- [Tugas]:
- a) Dalam tulisan tentang ganja medis, ganja masuk narkotika golongan berapa menurut UU Narkotika?
- b) Lanjutkan tulisan tentang ganja medis di Indonesia mulai setelah kalimat terakhirnya.

- [Cuplikan Teks]:
Legalisasi Penggunaan Ganja Medis Di Indonesia
Oleh: Neysa Tania Santoso
Kalau bicara Ganja, saya jadi ingat yang terjadi pada bulan Juni kemarin, sedang viral seorang Ibu yang membawa papan bertuliskan “TOLONG, ANAKKU BUTUH GANJA MEDIS” di acara car free day (CFD) di Bundaran HI. Aksi tersebut ternyata dilakukan oleh Santi Warastuti, salah satu pemohon yang pernah melakukan uji materi larangan ganja medis pada tahun 2020 namun akhirnya ditolak oleh Mahmakah Konstitusi (MK).
Ganja merupakan salah satu jenis obat terlarang. Menurut World Drug Report 2022, ganja adalah obat terlarang yang paling banyak digunakan di dunia. (UNODC, 2022) Hal tersebut karena ganja bukanlah sebuah temuan baru – termasuk penggunaannya dalam bidang medis.
Di Indonesia sendiri, ganja saat ini diatur dalam Undang-Undang Republik Indonesia Nomor 35 Tahun 2009 tentang Narkotika sebagaimana yang telah diubah dengan Undang-Undang Nomor 11 Tahun 2020 tentang Cipta Kerja (“UU Narkotika”).
Menurut Lampiran I angka 8 UU Narkotika, ganja adalah tanaman yang termasuk dalam narkotika golongan I. Sesuai dengan klasifikasi tersebut, menurut Pasal 8 UU Narkotika beserta Penjelasannya, narkotika golongan I dilarang digunakan untuk kepentingan pelayanan kesehatan dan hanya bisa digunakan untuk kepentingan pengembangan ilmu pengetahuan dan teknologi dan untuk reagensia diagnostik, serta readensia laboratorium setalah mendapatkan persetujuan Menteri atas rekomendasi Kepala Badan Pengawas Obat dan Makanan. Hal ini kemudian menjadi kontroversi, melihat dewasa ini, penggunaan ganja sebagai pengobatan medis dipandang perlu dalam beberapa penyakit seperti nyeri kronis, gangguan neurologis, epilepsi, dan terapi terhadap efek kemoterapi yang menyebabkan mual dan muntah bagi pasien yang tidak cocok terhadap obat antiemetik konvensional. (National Academies of Sciences, Engineering, and Medicine, 2017).

- [Kumpulan Data]:
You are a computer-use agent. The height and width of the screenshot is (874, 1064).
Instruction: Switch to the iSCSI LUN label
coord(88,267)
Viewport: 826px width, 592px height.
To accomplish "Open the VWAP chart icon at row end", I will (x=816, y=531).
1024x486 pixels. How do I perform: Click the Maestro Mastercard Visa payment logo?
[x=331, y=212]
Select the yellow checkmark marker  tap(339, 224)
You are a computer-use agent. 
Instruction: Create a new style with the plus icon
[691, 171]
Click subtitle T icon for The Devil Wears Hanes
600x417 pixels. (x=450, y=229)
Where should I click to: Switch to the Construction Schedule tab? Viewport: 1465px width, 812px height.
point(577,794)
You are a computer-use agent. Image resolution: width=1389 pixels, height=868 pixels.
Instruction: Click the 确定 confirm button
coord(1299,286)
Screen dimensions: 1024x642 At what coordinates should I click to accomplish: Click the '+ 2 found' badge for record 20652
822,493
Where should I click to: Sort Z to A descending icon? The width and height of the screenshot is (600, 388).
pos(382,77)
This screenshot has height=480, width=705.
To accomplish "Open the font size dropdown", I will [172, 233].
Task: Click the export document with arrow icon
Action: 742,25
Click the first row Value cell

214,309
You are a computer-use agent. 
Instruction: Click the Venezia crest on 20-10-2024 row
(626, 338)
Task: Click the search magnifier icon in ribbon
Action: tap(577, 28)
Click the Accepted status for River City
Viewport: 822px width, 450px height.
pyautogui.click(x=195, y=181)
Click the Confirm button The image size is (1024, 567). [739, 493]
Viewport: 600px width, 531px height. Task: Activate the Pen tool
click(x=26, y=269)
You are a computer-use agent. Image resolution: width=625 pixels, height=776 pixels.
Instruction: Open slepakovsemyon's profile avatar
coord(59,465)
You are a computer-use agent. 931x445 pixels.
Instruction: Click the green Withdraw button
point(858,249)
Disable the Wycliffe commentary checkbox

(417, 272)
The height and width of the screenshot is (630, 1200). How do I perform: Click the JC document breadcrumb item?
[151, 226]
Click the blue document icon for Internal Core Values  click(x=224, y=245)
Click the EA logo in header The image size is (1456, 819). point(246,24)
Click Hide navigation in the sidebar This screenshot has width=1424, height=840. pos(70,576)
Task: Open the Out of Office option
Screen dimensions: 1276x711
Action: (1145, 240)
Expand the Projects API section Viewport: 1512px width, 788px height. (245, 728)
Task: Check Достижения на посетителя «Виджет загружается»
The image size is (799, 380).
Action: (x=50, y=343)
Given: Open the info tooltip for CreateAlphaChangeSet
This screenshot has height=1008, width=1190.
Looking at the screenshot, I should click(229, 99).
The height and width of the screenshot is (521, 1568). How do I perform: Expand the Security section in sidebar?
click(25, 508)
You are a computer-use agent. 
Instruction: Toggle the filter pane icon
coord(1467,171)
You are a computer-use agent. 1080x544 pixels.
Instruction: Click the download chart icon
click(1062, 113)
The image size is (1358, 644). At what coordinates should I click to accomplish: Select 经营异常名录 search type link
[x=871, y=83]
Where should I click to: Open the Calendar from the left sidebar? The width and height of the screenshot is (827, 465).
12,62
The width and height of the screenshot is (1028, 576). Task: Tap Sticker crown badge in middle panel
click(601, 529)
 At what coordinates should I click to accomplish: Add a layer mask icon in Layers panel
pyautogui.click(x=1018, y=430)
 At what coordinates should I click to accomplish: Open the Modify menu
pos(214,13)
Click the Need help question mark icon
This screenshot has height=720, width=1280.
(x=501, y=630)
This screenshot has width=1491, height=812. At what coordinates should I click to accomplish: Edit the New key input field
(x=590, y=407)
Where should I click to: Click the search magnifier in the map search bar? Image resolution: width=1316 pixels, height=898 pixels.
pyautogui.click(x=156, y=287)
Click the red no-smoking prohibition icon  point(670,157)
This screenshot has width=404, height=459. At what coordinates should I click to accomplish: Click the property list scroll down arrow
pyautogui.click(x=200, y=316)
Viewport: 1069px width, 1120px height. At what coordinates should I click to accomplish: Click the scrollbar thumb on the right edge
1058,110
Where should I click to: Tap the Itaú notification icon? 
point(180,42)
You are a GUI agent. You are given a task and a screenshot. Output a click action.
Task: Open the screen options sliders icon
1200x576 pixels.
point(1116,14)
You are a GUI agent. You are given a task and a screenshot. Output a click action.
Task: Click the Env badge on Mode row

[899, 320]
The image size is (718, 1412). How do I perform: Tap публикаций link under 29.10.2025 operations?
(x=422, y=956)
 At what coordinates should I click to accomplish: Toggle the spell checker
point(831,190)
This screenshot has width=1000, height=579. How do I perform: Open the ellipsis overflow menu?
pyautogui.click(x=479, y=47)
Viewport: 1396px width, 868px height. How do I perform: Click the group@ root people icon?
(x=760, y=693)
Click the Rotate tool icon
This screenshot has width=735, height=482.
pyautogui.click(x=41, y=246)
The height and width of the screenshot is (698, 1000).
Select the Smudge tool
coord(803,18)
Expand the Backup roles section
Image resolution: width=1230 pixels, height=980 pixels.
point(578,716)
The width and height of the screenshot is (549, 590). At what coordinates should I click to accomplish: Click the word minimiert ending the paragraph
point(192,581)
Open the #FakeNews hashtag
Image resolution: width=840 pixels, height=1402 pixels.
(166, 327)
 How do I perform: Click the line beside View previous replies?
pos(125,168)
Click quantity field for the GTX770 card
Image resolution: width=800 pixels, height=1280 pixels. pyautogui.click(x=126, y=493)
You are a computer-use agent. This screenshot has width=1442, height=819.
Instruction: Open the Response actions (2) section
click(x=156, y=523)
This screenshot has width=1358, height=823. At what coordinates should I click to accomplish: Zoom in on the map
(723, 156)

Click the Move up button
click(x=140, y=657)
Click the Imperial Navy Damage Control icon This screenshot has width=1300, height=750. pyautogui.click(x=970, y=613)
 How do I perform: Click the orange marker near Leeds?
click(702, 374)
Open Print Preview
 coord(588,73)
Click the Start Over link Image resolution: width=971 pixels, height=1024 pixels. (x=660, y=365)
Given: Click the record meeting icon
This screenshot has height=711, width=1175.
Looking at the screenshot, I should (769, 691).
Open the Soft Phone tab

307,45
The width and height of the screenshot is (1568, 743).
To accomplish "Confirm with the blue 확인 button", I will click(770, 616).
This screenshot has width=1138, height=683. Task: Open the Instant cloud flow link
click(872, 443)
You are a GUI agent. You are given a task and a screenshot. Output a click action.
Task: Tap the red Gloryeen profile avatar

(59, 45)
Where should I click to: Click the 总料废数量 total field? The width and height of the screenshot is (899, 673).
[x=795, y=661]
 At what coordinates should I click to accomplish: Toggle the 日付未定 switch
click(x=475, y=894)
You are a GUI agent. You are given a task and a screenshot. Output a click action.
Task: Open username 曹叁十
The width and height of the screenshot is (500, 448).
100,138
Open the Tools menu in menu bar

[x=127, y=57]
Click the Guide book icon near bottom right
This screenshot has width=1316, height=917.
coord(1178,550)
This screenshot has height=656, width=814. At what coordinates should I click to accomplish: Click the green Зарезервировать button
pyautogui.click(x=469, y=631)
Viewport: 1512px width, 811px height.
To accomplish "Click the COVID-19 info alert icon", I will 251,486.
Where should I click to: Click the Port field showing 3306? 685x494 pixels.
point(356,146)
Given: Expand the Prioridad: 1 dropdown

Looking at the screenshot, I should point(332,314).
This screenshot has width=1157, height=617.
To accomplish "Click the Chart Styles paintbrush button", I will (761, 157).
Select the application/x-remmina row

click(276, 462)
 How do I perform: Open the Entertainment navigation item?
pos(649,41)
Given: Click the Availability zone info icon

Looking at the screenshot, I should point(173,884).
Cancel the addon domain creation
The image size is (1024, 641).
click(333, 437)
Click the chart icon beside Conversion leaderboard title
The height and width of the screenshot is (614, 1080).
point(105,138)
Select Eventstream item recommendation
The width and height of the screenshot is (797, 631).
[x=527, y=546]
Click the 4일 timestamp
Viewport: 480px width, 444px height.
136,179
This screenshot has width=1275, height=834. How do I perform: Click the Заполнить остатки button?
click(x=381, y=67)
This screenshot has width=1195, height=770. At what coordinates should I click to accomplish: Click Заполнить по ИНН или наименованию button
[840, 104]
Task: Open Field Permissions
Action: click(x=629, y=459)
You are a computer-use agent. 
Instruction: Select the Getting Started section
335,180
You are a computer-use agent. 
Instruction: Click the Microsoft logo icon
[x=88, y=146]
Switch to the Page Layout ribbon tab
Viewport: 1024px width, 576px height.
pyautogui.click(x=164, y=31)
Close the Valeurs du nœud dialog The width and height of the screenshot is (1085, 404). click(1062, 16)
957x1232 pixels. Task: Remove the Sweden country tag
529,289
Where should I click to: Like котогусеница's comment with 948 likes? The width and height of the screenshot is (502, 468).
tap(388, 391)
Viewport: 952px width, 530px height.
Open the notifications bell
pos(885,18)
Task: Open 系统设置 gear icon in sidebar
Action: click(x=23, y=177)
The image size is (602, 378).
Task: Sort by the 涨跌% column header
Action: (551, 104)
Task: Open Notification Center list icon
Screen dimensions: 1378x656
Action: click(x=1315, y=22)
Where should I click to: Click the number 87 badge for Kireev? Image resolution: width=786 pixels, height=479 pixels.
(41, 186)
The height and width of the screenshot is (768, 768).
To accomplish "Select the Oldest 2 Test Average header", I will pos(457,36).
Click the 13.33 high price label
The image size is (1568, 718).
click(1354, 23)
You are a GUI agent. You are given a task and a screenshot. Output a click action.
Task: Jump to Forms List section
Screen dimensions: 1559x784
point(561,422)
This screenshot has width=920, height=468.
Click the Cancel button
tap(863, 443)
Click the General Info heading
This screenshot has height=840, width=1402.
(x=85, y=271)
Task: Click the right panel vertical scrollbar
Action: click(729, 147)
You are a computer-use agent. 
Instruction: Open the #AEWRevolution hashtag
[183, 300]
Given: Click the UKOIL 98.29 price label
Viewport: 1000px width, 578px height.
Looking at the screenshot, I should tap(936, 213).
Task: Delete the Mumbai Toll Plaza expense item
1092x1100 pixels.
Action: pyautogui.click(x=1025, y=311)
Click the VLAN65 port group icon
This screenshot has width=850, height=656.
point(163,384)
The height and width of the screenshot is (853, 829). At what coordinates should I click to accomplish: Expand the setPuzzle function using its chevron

- [Kunci Jawaban]:
- a) Golongan I.

- b)
Hal tersebut juga didukung dengan penelitian dalam artikel yang berjudul “Use of Marijuana: Effect on Brain Health: A Scientific Statement from the American Heart Association”, dimana kandungan aktif dalam ganja seperti Tetrahidrokanabinol (THC) dan Cannabidiol (CBD) terindikasi dapat menyembuhkan berbagai penyakit seperti kanker dan penyakit nyeri kronis lainnya. (AHA Journals, 2022)
Putusan uji materiil yang dilayangkan oleh Santi Warastuti, Ibu yang menuai perhatian di CFD bulan Juni kemarin, dilakukan bersama Dwi Pertiwi dan Nafiah Murhayanti bersama dengan Institute for Criminal Justice Reform (ICJR) dan Lembaga Bantuan Hukum Masyarakat (LBHM) pada tahun 2020. Uji materiil tersebut dilakukan terhadap Pasal 6 ayat (1) huruf a dan Pasal 8 ayat (1) UU Narkotika, dalam Putusan Mahkamah Konstitusi Republik Indonesia Nomor 106/PUU-XVIII/2020. Ketiga pemohon tersebut merupakan Ibu dari masing-masing anak yang mengidap penyakit cerebral palsy, Japansese Encephalitis, serta Epilepsi dan Diplegia Spactic. Meskipun penyakit yang diderita oleh ketiga anak tersebut berbeda-beda, namun kondisi nya sama yakni adanya gangguan fungsi otak (cerebral palsy) dengan gejala kejang-kejang dan membutuhkan pengobatan cannabis oil (CBD) yang terbuat dari ekstrak ganja. Namun sebelum mendapatkan pengobatan ganja, anak dari Dwi Pertiwi, menghembuskan nafas terakhirnya sebulan setelah gugatan diajukan ke MK.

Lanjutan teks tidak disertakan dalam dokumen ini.